Abstract

Ketorolac tromethamine is a racemic, non-steroidal, anti-inflammatory drug (NSAID). An intra-nasal (IN) formulation, SPRIX®, is approved for the treatment of short term (up to 5 days) acute moderate to moderately severe pain. The primary objective of this study was to determine whether 99mTc-diethylenetriaminepenta acetic acid (DTPA) radiolabelled ketorolac tromethamine formulation (31.5mg) was deposited in the lungs of healthy subjects (4 men and 9 women) following nasal inhalation of different intensities (gentle or vigorous sniff) and under different postural conditions (upright or semi-supine). The secondary objectives were to determine the deposition pattern of radiolabelled ketorolac solution in the nasal cavity and the clearance of the radiolabel over a 6h period post-administration.

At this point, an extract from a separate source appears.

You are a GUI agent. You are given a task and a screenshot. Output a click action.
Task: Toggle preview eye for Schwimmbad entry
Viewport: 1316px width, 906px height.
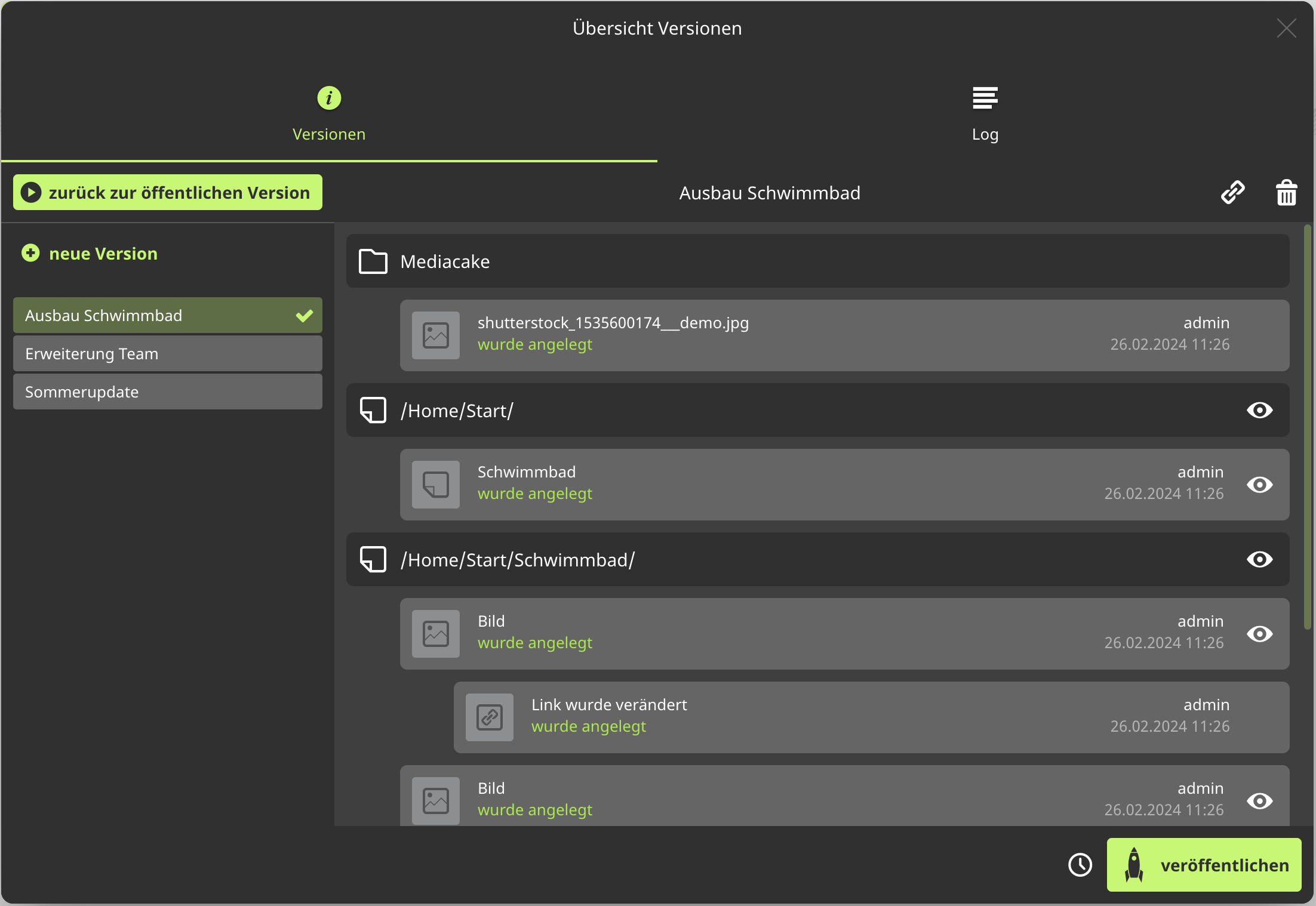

The nasal spray pump delivery device used showed a droplet size distribution with a volume mean diameter (VMD) of 50μm and approximately 85% of the aerosol mass contained in droplets >10μm diameter. The fraction of the dose recorded from the lung regions averaged <0.5%, and was considered to represent scattered radiation rather than true pulmonary deposition. This fraction was not affected by posture or by inhalation manoeuvre. The majority of the radiolabelled intranasal dose was deposited in the nasal cavity. The visual spread patterns within the nasal cavity were most uniform following administration in the upright position regardless of inhalation manoeuvre. Clearance from the nasal cavity was initially very rapid, with only 16–30% of the dose remaining after 10min and 6–14% after 6h. Retention was greatest following gentle inhalation.